**Written request**
Carry on the essay about Wide Sargasso Sea and Jane Eyre from its last sentence.

**Provided passage**
+ + + +

So I came to Wide Sargasso Sea, after all these years, with some reluctance, but also with relief: since my book club had chosen it, I was finally compelled to put aside my petulant resistance and look at Jane Eyre from the other side. I wish I could say that actually reading Wide Sargasso Sea was in some way decisive for me: that it either confirmed all my worst fears by being ham-fistedly ideological and reductive, or won me over by being good enough on its own terms that I got excited about the dialogue it creates with its predecessor. Instead, I didn’t get worked up about it either way. It was more nuanced and oblique than I expected about its relationship to Jane Eyre. If anything, I expected more direct overlap, but not only is the story Rhys creates of the Bertha-Rochester marriage quite different in its specifics from Brontë’s, but the Thornfield section was surprisingly brief. I suppose the logic was that we know how Bertha ends up and so the interest lies in how she gets there — still, I thought there’d be more. Rhys doesn’t do anything with the parallels between Bertha and Jane, for instance, that give Bronte’s novel so much of its own revolutionary energy. Was it that she didn’t want to admit that Brontë had already made Bertha something more complicated than Rochester’s (and, by association, Jane’s) victim? The introduction to my edition is eloquent about Rhys’s mission to “make amends for the sins of omission committed by the Victorian writer, and by that era’s literature and history in general,” but Rhys keeps the Victorian novel peripheral and doesn’t seem to be engaging with it at a very profound level.

I found myself wondering, though, if that dissatisfaction wasn’t partly the result of all the propaganda about Wide Sargasso Sea as a revision of Jane Eyre and a corrective to it (the kind of thing I’ve already quoted from the cover and introduction to the novel). Rhys isn’t necessarily answerable for the reductive constructions put on her own book, after all. If you grant Wide Sargasso Sea more literary independence from the outset, looking at it as a response to Jane Eyre, yes, but still its own novel, freely inventive, then my objection that it leaves too much of its original reference out is beside the point. My biggest irritation has always been that there’s a tendency to talk about Rhys’s novel as if it tells the true story of Brontë’s character, when of course there is no such character outside Jane Eyre and there is no reason to doubt the facts about her as Rochester relays them to us. (There are other grounds to object to the story he tells, but I don’t think there’s any suggestion in the novel that he’s outright unreliable about the history of their marriage.) But Rhys makes enough changes to those facts that it seems as if she doesn’t intend to treat the same characters anyway: rather than telling the other side of the same story, she’s inspired by Jane Eyre to tell a different story, one that reflects on Jane Eyre but doesn’t correct it, doesn’t (as that ontologically odd locution of “rescues” implies) set the record straight, somehow, about  Bertha Mason.

+ + + +

**Supplied material**
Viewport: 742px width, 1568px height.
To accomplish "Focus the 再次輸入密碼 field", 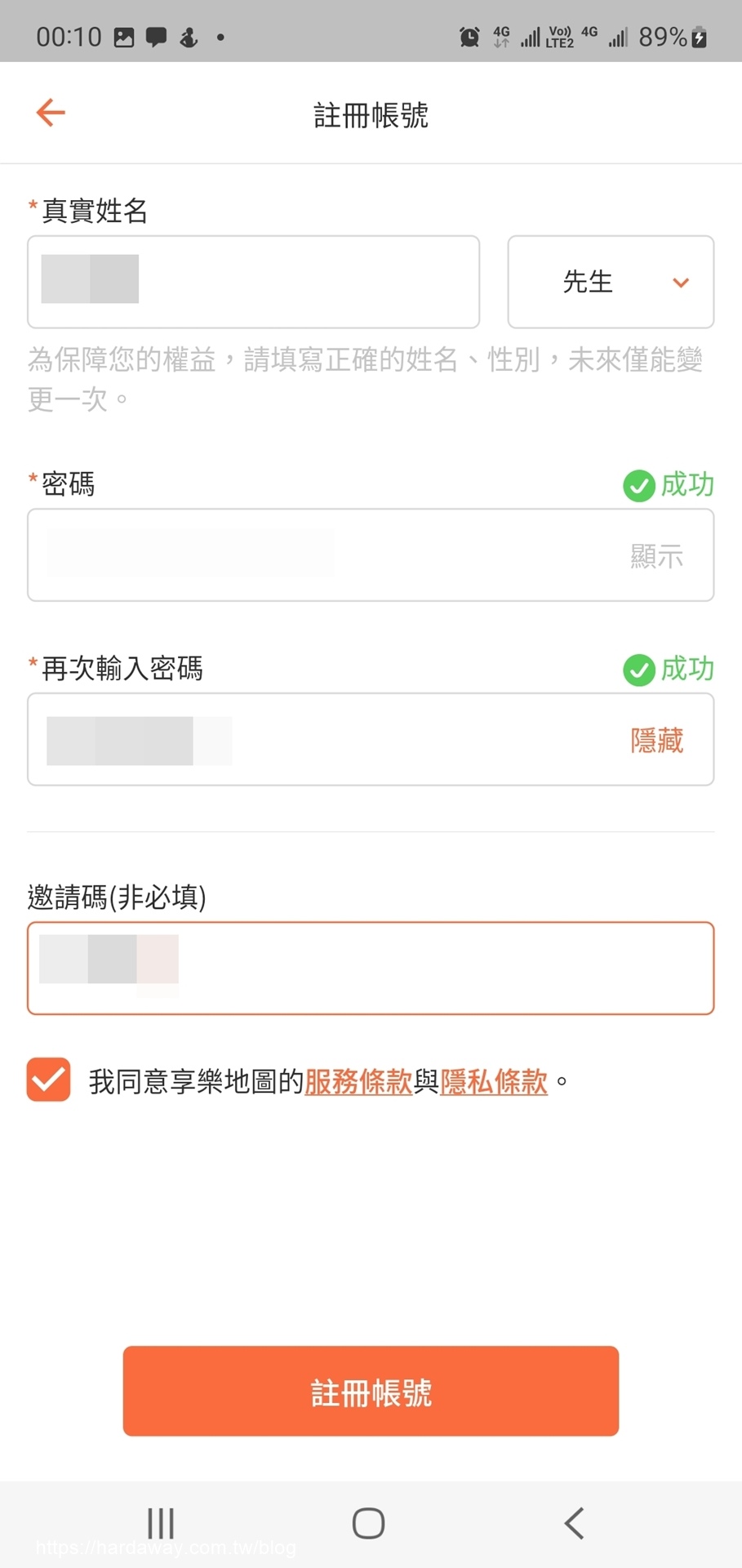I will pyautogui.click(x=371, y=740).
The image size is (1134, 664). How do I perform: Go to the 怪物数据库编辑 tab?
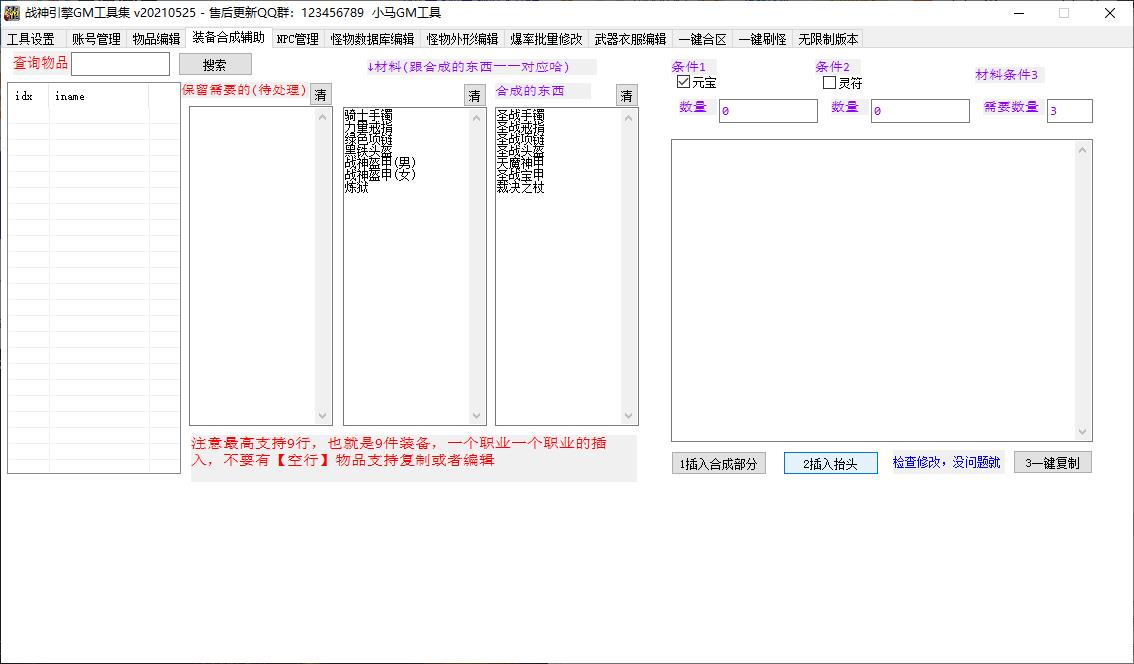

+ + + +

**Solved exercise**
If I push Wide Sargasso Sea further away from Jane Eyre in this way, then the question is less how it does or doesn’t engage with Brontë’s novel and more how good a novel it is on its own terms. I’m not sure I can answer that question very well, because while I was reading it I was so preoccupied with Jane Eyre. I’ve reread portions of it, but I have nothing like an intimate knowledge of it. My impressions at this point are not especially favorable. I didn’t find the prose compelling: it often seemed labored, portentous, too insistent on its own profundity. Rhys is fond of ending a paragraph or chapter or section with a heavily meaningful line: “I was young then. A short youth mine was.” “I felt bolder, happier, more free. But not so safe.”  “There was a full moon but I saw nobody, nothing but shadows.” “Once I would have gone back quietly to watch her asleep on the sofa . . . But not any longer. Not any more.” When we’re not getting ka-thumps like that, we’re getting overripe stuff like “She had left me thirsty and all my life would be thirst and longing for what I had lost before I found it.” There is a dream-like vagueness to a lot of the scenes, and perhaps that is deliberate, but in our discussion it seemed most of us were frustrated at gaps or confusions, and though most of us agreed that there are sections that are very evocative of the setting or that capture a moody restlessness well suited to the storyline, overall we didn’t — and, not to avoid speaking for myself, I didn’t — find the novel very good overall.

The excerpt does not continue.